## ABOUT THIS EXERCISE
Find the lines below holding the word "Toggle" and copy each of them.

## DATA
=== Begin Enclosure ===
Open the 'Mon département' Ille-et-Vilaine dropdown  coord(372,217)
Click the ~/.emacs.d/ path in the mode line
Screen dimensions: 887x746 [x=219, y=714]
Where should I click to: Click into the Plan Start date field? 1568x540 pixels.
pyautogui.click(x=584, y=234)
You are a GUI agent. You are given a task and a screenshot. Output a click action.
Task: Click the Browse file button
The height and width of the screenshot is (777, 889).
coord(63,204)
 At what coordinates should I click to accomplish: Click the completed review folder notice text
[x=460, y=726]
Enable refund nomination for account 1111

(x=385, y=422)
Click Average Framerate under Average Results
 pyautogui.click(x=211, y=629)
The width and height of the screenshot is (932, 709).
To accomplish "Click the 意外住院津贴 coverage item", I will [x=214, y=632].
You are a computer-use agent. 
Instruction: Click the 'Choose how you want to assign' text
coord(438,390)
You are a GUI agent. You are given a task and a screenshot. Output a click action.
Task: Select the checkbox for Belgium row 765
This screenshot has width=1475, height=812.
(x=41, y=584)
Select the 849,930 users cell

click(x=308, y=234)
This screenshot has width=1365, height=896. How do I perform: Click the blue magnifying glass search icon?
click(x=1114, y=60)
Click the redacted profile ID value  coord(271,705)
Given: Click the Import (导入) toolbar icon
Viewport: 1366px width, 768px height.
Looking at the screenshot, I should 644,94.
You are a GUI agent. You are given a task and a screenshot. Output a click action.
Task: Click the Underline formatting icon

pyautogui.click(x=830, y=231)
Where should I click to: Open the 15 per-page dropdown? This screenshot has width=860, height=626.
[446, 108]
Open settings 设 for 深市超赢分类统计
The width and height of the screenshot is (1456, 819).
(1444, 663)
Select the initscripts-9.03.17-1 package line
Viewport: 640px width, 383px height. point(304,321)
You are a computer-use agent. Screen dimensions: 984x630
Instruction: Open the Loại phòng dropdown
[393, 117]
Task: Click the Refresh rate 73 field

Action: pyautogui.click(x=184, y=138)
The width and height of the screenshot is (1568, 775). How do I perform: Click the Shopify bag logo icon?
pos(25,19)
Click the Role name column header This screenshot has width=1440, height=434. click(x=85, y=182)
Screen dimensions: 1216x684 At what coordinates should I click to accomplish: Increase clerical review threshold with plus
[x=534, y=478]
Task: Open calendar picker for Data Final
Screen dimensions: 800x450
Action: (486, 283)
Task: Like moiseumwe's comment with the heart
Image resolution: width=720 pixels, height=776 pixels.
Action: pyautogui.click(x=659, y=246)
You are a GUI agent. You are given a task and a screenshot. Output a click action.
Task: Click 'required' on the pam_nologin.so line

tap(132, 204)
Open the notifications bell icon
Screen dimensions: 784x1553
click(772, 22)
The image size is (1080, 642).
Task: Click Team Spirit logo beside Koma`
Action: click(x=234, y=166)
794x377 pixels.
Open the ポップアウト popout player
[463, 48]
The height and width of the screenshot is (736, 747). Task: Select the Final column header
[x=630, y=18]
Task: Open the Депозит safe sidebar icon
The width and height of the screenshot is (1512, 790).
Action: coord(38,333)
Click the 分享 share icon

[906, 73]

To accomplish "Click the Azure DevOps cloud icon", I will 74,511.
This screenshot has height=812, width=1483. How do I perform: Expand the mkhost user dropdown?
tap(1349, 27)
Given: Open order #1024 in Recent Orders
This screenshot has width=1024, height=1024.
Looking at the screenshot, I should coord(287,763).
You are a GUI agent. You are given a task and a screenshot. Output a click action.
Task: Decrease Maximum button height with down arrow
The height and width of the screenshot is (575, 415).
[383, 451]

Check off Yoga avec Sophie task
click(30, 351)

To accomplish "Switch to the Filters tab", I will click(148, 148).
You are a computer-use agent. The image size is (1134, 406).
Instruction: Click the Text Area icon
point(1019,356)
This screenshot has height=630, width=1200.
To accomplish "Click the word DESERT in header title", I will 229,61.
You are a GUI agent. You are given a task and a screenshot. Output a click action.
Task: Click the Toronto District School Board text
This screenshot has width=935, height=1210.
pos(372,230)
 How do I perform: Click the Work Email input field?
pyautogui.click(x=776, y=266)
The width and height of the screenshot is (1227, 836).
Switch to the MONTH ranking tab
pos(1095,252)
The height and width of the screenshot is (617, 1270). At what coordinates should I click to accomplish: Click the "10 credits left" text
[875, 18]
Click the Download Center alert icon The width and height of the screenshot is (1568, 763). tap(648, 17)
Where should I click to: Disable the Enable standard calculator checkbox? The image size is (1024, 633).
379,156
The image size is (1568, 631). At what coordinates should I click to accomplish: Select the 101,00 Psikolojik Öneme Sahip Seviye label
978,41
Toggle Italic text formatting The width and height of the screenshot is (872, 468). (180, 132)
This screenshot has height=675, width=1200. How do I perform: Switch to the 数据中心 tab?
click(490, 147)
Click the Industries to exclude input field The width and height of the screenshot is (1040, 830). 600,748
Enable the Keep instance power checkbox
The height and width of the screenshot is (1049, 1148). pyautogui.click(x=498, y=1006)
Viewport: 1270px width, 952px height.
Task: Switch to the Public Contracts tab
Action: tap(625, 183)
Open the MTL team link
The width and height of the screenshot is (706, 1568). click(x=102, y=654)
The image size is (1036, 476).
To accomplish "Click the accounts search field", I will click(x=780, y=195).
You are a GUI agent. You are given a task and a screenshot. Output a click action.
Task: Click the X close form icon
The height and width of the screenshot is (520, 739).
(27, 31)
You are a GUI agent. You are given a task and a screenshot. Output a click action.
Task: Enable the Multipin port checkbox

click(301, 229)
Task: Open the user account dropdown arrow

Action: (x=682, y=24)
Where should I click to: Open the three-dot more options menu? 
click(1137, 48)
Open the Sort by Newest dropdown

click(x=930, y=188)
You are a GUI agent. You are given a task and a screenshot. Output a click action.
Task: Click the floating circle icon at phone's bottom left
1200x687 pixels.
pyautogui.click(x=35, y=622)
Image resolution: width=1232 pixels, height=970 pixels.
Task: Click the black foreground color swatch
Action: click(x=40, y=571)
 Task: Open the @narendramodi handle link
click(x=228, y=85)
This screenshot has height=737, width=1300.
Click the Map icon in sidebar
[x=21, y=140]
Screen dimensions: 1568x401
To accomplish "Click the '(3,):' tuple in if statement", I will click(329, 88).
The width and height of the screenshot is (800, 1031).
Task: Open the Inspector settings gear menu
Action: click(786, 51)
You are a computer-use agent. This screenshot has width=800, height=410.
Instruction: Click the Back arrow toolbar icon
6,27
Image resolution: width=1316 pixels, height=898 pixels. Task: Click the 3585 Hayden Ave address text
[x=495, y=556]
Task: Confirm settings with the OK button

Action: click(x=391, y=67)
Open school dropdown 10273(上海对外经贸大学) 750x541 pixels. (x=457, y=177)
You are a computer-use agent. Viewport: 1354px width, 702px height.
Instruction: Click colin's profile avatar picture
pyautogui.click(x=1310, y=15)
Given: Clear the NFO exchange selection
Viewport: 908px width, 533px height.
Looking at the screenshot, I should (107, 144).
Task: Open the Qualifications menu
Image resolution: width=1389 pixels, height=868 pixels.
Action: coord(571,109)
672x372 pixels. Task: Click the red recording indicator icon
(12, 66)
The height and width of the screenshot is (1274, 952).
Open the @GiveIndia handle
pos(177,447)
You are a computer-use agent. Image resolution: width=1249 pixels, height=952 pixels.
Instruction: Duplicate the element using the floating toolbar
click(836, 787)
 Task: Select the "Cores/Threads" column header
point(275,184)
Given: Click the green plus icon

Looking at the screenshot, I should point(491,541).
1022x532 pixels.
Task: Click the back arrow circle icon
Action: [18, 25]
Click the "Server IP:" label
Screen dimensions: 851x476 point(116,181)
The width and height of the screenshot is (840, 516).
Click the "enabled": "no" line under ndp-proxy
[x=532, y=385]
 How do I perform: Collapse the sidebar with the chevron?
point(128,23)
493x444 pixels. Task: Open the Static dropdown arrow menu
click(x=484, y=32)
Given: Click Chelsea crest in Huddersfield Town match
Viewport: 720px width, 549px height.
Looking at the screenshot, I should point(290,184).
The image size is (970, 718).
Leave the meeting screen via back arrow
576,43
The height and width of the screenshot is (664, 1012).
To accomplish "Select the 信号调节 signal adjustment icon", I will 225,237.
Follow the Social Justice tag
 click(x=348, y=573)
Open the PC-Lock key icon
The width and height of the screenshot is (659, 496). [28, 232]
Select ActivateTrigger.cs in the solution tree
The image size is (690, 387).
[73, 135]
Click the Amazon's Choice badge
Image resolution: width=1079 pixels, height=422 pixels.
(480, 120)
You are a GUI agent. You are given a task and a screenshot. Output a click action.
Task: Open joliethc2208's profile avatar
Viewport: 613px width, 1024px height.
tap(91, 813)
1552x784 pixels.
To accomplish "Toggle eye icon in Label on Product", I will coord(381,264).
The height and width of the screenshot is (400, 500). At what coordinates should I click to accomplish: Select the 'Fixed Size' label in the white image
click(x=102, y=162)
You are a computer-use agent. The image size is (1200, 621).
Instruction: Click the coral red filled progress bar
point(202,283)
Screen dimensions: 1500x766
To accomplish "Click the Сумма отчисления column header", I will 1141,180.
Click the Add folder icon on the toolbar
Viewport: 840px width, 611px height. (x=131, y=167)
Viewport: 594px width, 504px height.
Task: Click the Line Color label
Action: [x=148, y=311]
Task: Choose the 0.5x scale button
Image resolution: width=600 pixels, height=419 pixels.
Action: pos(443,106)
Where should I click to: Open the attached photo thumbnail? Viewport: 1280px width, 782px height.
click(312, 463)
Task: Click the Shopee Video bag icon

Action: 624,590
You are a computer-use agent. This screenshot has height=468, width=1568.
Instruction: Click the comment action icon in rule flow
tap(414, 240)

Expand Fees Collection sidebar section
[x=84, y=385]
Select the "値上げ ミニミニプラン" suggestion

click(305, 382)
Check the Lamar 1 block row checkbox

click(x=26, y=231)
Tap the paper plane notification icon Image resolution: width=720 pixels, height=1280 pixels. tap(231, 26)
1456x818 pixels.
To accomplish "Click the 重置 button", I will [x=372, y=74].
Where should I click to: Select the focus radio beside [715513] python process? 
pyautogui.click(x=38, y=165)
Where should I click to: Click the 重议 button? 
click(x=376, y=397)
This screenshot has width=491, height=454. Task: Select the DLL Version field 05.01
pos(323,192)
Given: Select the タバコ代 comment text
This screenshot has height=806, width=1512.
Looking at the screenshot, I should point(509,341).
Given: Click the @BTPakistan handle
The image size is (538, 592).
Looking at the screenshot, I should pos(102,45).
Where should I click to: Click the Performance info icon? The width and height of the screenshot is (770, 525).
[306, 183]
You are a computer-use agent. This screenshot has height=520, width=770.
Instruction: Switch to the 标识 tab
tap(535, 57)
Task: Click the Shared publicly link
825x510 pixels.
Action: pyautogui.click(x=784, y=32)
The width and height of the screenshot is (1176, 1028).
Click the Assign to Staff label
=== End Enclosure ===
## RESPONSE AREA
Toggle Italic text formatting The width and height of the screenshot is (872, 468). (180, 132)
To accomplish "Toggle eye icon in Label on Product", I will coord(381,264).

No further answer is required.